No, I am not afraid of Trump. I am concerned about what decisions he will make as president, but that is not why I am afraid right now. I am afraid of the ugly beast of white supremacy that he has given voice to, and especially the boldness that his popularity lends to those who share his thinking. My fear is for my physical safety on a day to day basis, and for my children’s psychological health.
I don’t know if it’s possible for a black man in America to feel any less secure than he always has ... These people are more often cowards who would not harass or approach my brother’s 6-foot frame on the street. A black Muslim woman wearing hijab, with or without children in tow, is an easy target.
What came before
As a woman, I live in a constant state of vigilance, which is something about which men can be oblivious. A woman’s fear is of being in the wrong place at the wrong time with the wrong individual or group of people. It does not matter the person’s motives for harming me or my daughters. What matters is whether he gets an opportunity to physically overpower me.
If you are not acquainted with this longstanding fear of violence against women, it will be hard to understand how seeing the number of votes for Trump changes my lived experience. It is possible that I am no more threatened today than I was two days ago. But seeing a country blazing in red in support of a misogynist, racist xenophobe over a well-qualified woman certainly changes my perception of my own safety. It changes how I live my daily life, how many times I look over my shoulder every day, how often I feel safe, and how I worry for my children, who are all girls.
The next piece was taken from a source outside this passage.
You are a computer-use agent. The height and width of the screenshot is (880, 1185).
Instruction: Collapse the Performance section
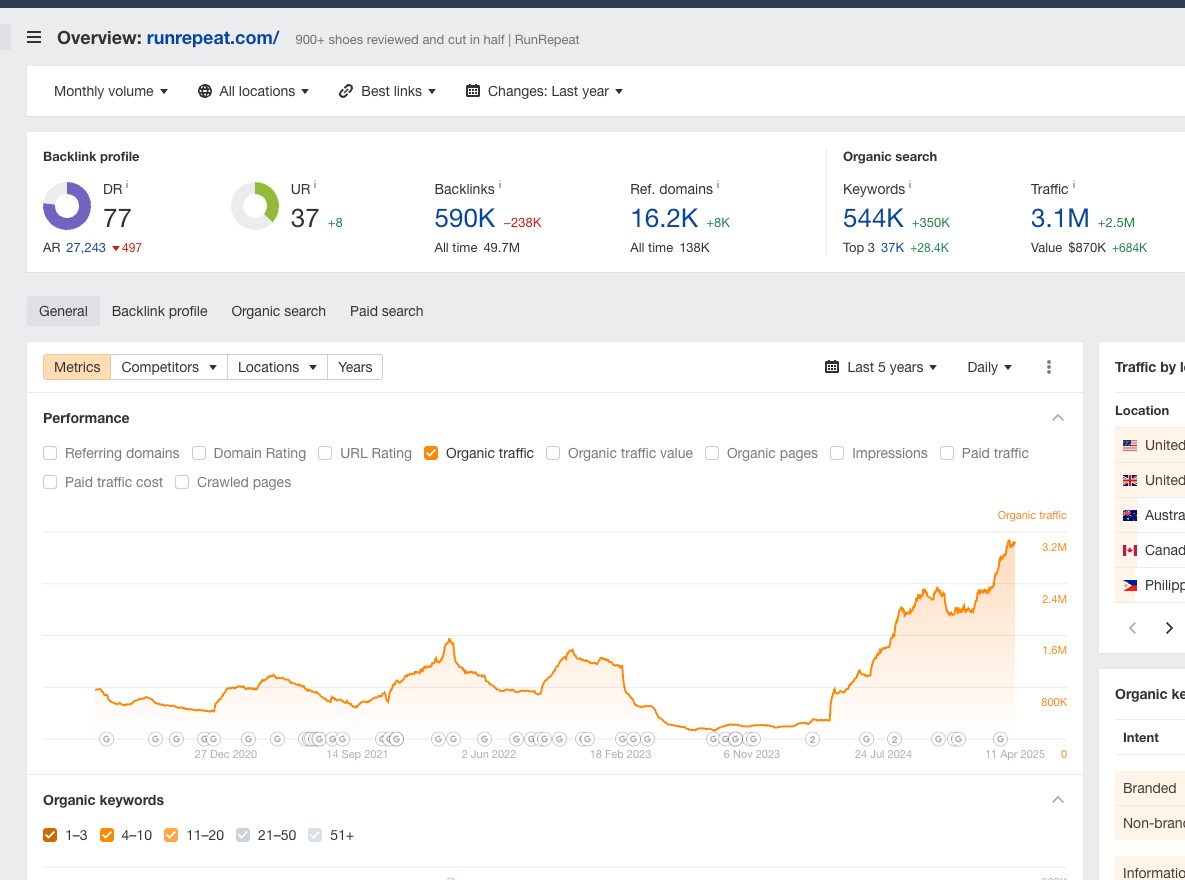(1057, 417)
Black men, especially those who have been “in the system,” live in their own state of constant vigilance, as heartbreakingly articulated by Ta Nehisi-Coates in his book Between the World and Me. Whether you choose to succumb to a feeling of fear or not, there is a consciousness of the threat that the machine of white supremacy poses to your body. The forces that push you toward prison and early graves. That force is massive, but perhaps once you have faced the worst of it by being imprisoned or shot, you no longer fear it. And you know that who the president is will not change the facts of your daily life.
This difference between a woman’s fear of individuals (exacerbated when the woman, like me, is a member of a targeted ethnic and/or religious group) and a black man’s position with regards to white supremacy plays itself out in routine ways.
It is there in my husband’s surprise when I casually mention that the space underneath the stairs is where, while running an errand from our hotel room, I imagined an attacker would stuff my unconscious body. I took the elevator on the way back up.
It is my sadness when my husband mentions his awareness of his surroundings as he runs to catch his train or bus, lest a police officer or “vigilante” think he is running for criminal reasons, while he is simply late for his job teaching college and graduate students about critical race theory.
I don’t know if it’s possible for a black man in America to feel any less secure than he always has. My “boogey men” come in different guises. They are the racist, hateful, resentful and yes, fearful, individuals in plain clothes throughout this country who are now proud of their identity as such and emboldened to act on their hate. These people are more often cowards who would not harass or approach my brother’s 6-foot frame on the street. A black Muslim woman wearing hijab, with or without children in tow, is an easy target.
Today
My greatest struggle today is to act normal. To do our homeschool lessons. To take my children to their Model United Nations and Girl Scouts meetings. To keep coaching their film-making team. To prepare breakfast, lunch and dinner. And to not look too sad, because it is not the news of Trump’s victory, but my own sighing and negative energy that made my sensitive daughter burst into tears.
I am looking for hope. It is there in everyone who is looking for what to do now. And it is also there in those who did not vote and are not afraid, like my brother, who says he’s “been feeling the way y’all feel now for a long time, possibly we can all get on the same page now.”
I hope that everyone who is disappointed today can unite with action, and love, and show the world whose country this really is.